Page text:

We did a system upgrade for our dual fuel system this year.  Probly should have just put in a heat pump....would have been cheaper.  I'll never save enough to pay off that thing.  I am using a lot less electric though....at least in summer.  on average I was using 500kwh less permonth(example  2900 instead of 3500) and the house was just as comfortable....and if I am not mistaken it was hotter this year also. I'm putting A/C in my shop this summer so we will see what happens. I used about the same amount of gas last month as the month before.  More than anything I think that is attributed to the fact that I have eased up one the energy nazi thing with the family....but, the wife has surprised me recently when we came home and the fire had died down.  I loaded some wood onto it and kicked the thermostat up to heat the house back up....she kicked it back down and handed me a sweatshirt.


----------



## Rhone (Dec 12, 2006)

Another point, wasn't it a special heat pump programmable thermostat purchased?  Those use formula's to minimize aux heat.


----------



## jjbaer (Dec 15, 2006)

wahoowad said:
			
		

> Sandor, you are THE MAN!

[Stored data]
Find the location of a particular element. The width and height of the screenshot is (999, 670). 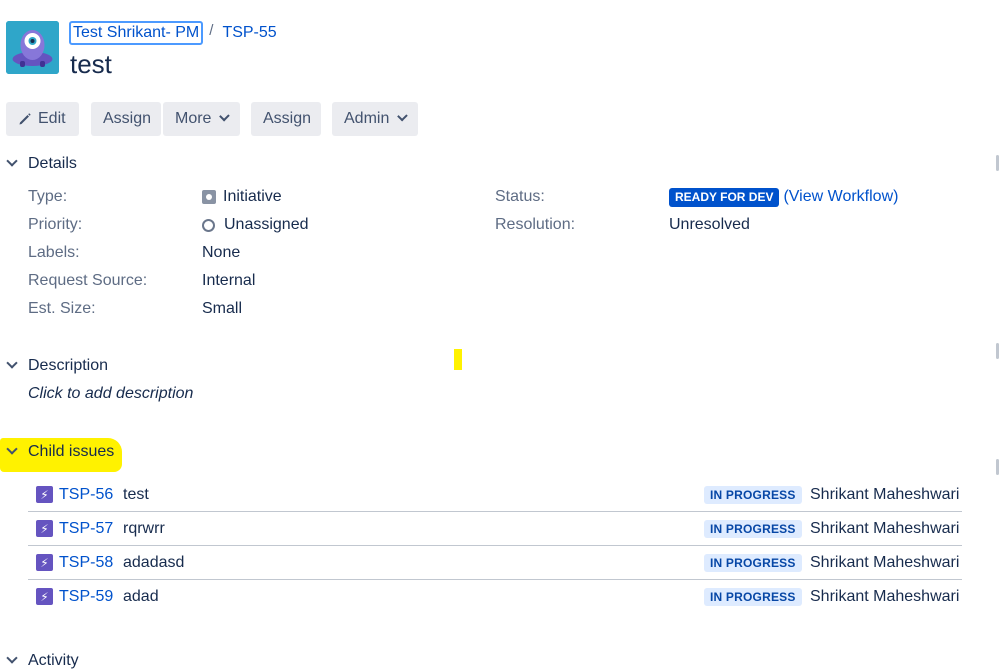

child-issue-summary-link: test is located at coordinates (136, 495).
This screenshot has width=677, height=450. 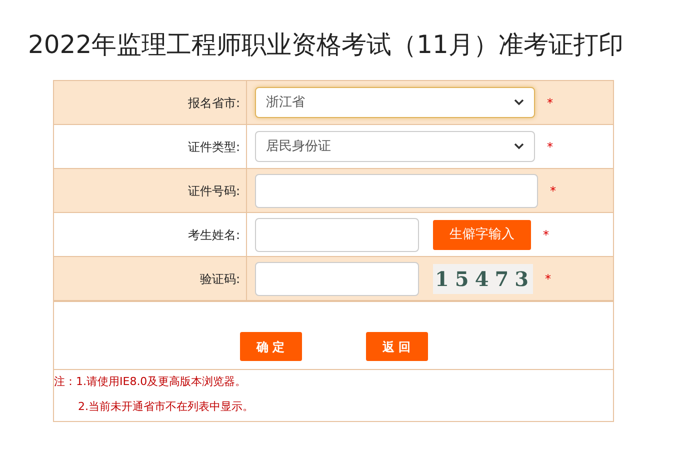 What do you see at coordinates (483, 279) in the screenshot?
I see `captcha-image: 15473` at bounding box center [483, 279].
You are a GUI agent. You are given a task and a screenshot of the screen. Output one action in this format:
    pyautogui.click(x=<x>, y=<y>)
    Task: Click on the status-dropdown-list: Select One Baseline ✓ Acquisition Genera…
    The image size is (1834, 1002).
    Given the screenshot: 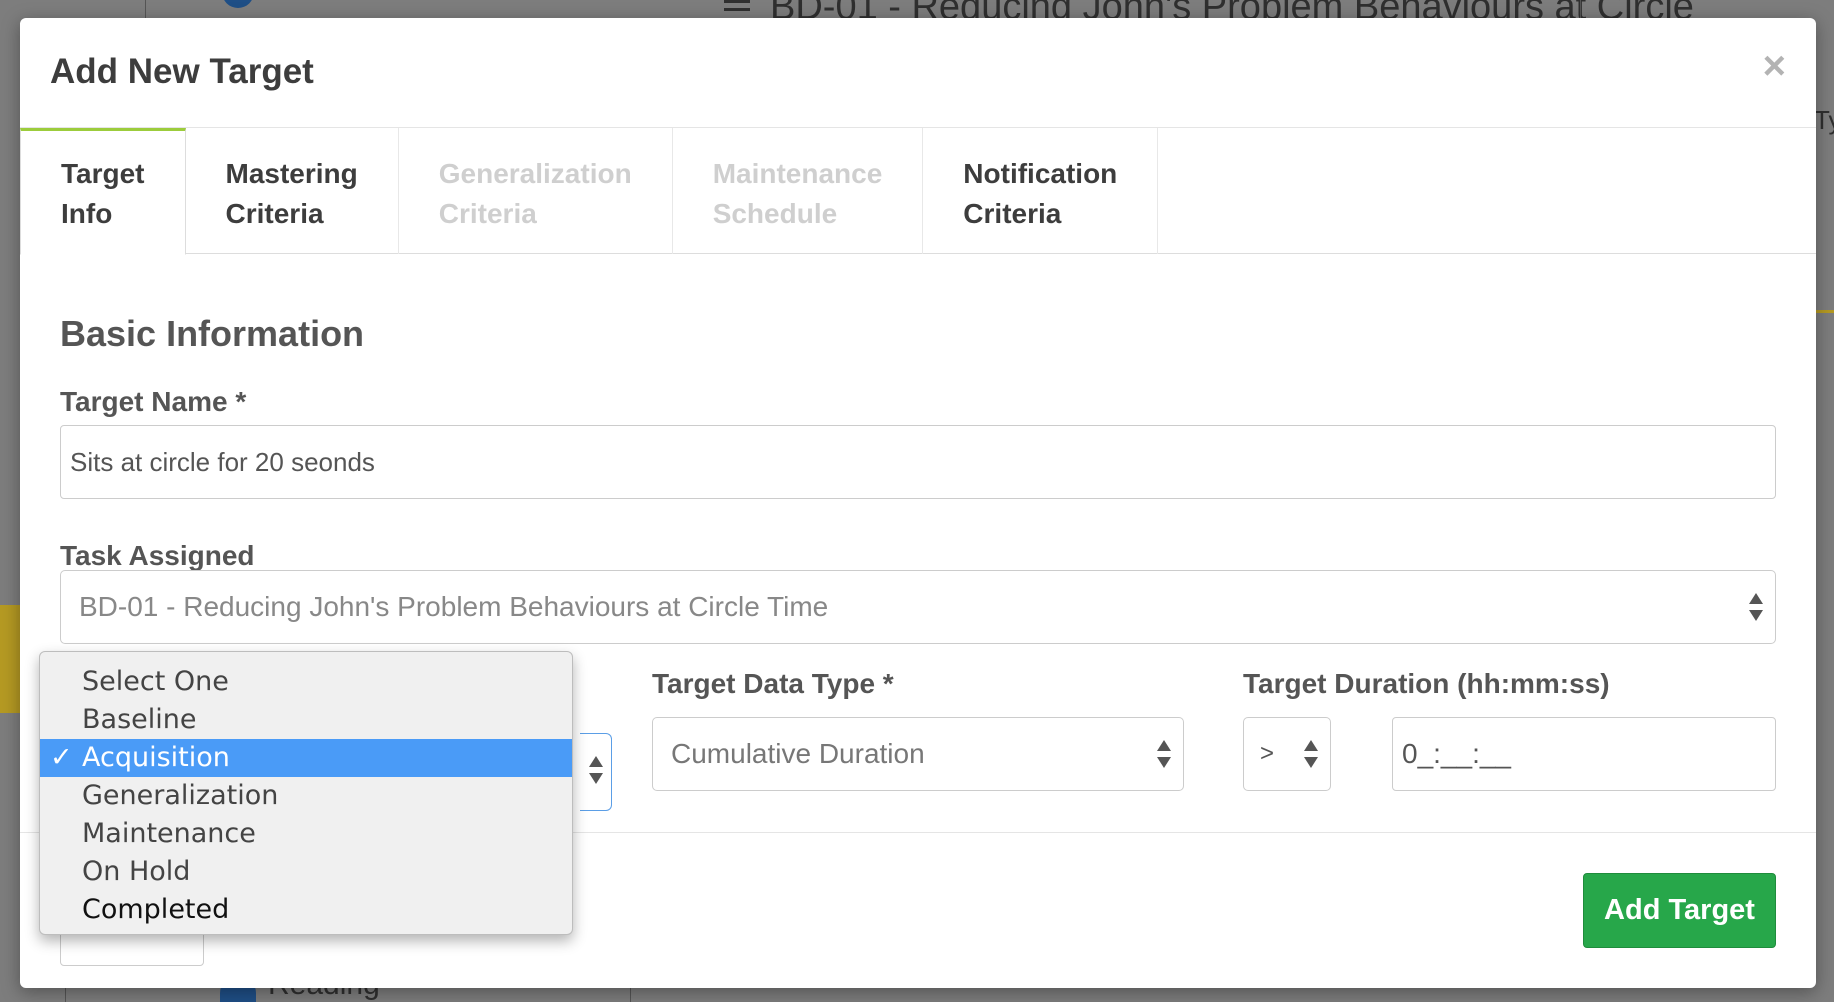 What is the action you would take?
    pyautogui.click(x=306, y=793)
    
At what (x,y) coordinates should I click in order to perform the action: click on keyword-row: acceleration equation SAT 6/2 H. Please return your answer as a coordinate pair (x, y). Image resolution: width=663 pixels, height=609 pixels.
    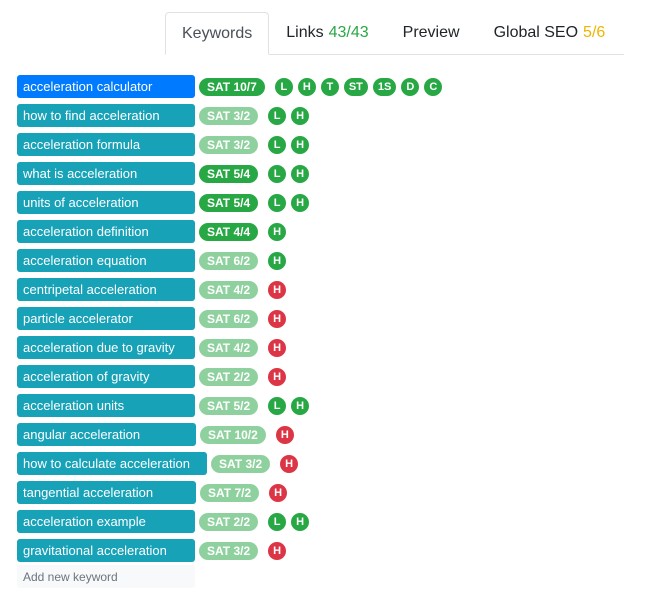
    Looking at the image, I should click on (230, 260).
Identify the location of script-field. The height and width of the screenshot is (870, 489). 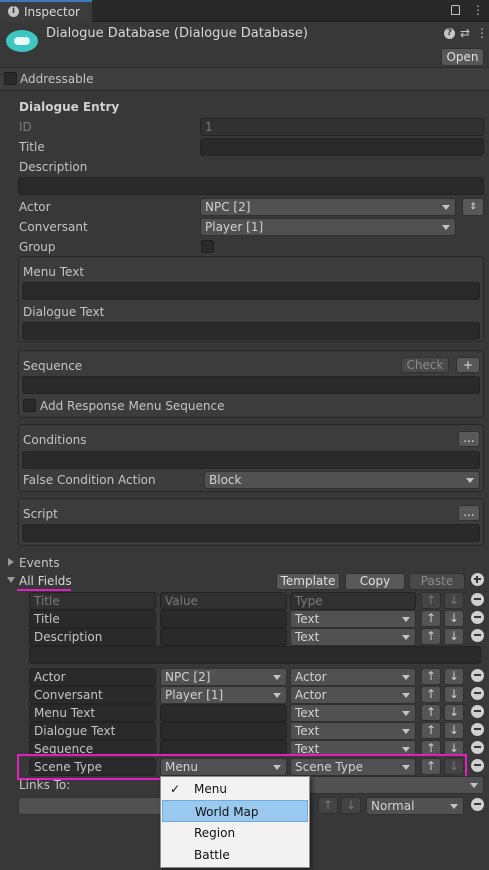
(251, 533).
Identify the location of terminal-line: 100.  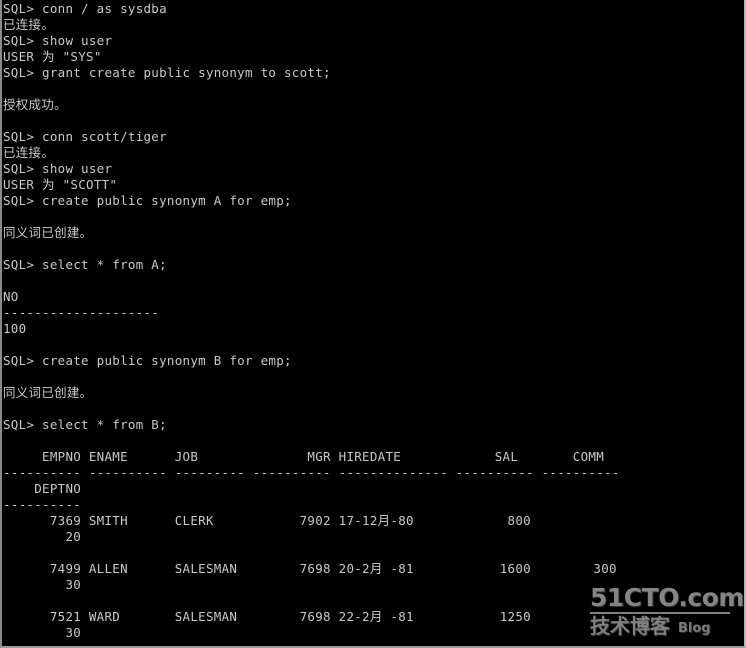
(15, 328).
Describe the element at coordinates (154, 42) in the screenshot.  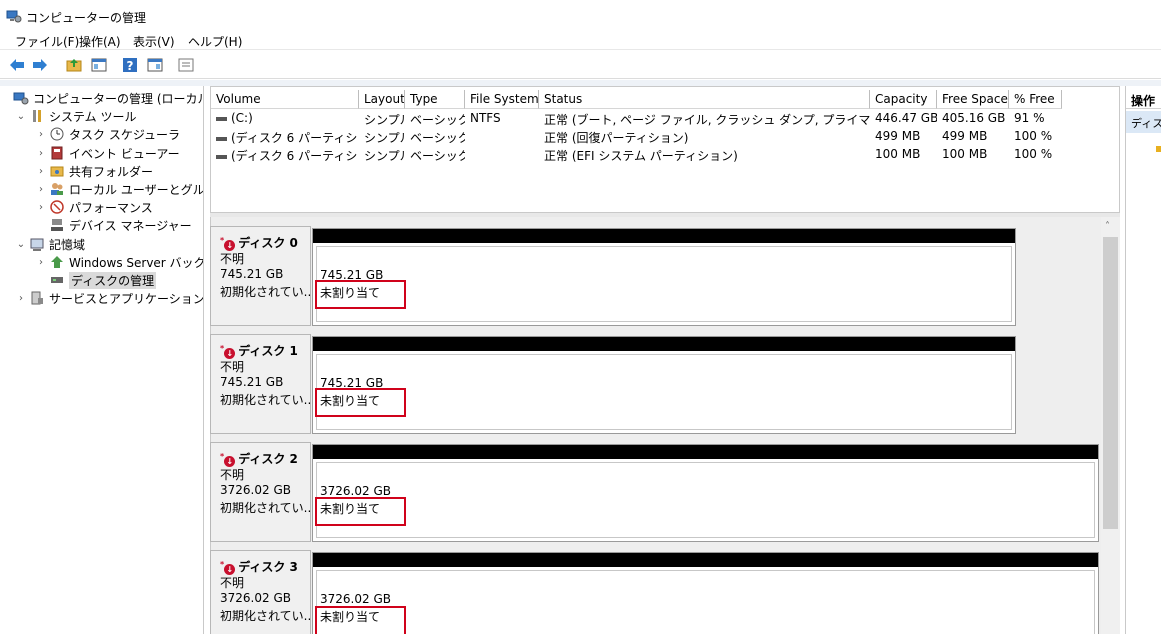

Exercises to complete:
1 > Check the heating thread against each statement and mark it yes or no, quoting the words that decide it: (a) On average, the writer used 500 kWh less electricity per month. (b) The writer used much less gas last month than the month before. (c) After the writer raised the thermostat, the wife lowered it again.
2 > Extend the heating thread beyond its final line.

Task-by-task outputs:
1 >
(a) Yes: "on average I was using 500kwh less permonth"
(b) No: "I used about the same amount of gas last month as the month before."
(c) Yes: "she kicked it back down and handed me a sweatshirt."

2 >
> 
> That link gave me exactly what I was looking for! Here is what I found:
> 
> ...



Make sure the billing cycles you're comparing have the same number of days...if they don't, you'll have to ratio them up or down to make them equivalent


----------



## ChrisN (Dec 15, 2006)

DavidV wrote: 





> I am using a lot less electric though....at least in summer.  on average I was using 500kwh less permonth(example 2900 instead of 3500) and the house was just as comfortable


  2900kwh/ month Dave?  Holy crap, mine is closer to 500 to 600 / month for my 4 bedroom house.  Here in CT, 2900kwh would run about $520.00.


----------



## jjbaer (Dec 18, 2006)

DavidV said:
			
		

> We did a system upgrade for our dual fuel system this year.  Probly should have just put in a heat pump....would have been cheaper.  I'll never save enough to pay off that thing.  I am using a lot less electric though....at least in summer.  on average I was using 500kwh less permonth(example  2900 instead of 3500) and the house was just as comfortable....and if I am not mistaken it was hotter this year also. I'm putting A/C in my shop this summer so we will see what happens. I used about the same amount of gas last month as the month before.  More than anything I think that is attributed to the fact that I have eased up one the energy nazi thing with the family....but, the wife has surprised me recently when we came home and the fire had died down.  I loaded some wood onto it and kicked the thermostat up to heat the house back up....she kicked it back down and handed me a sweatshirt.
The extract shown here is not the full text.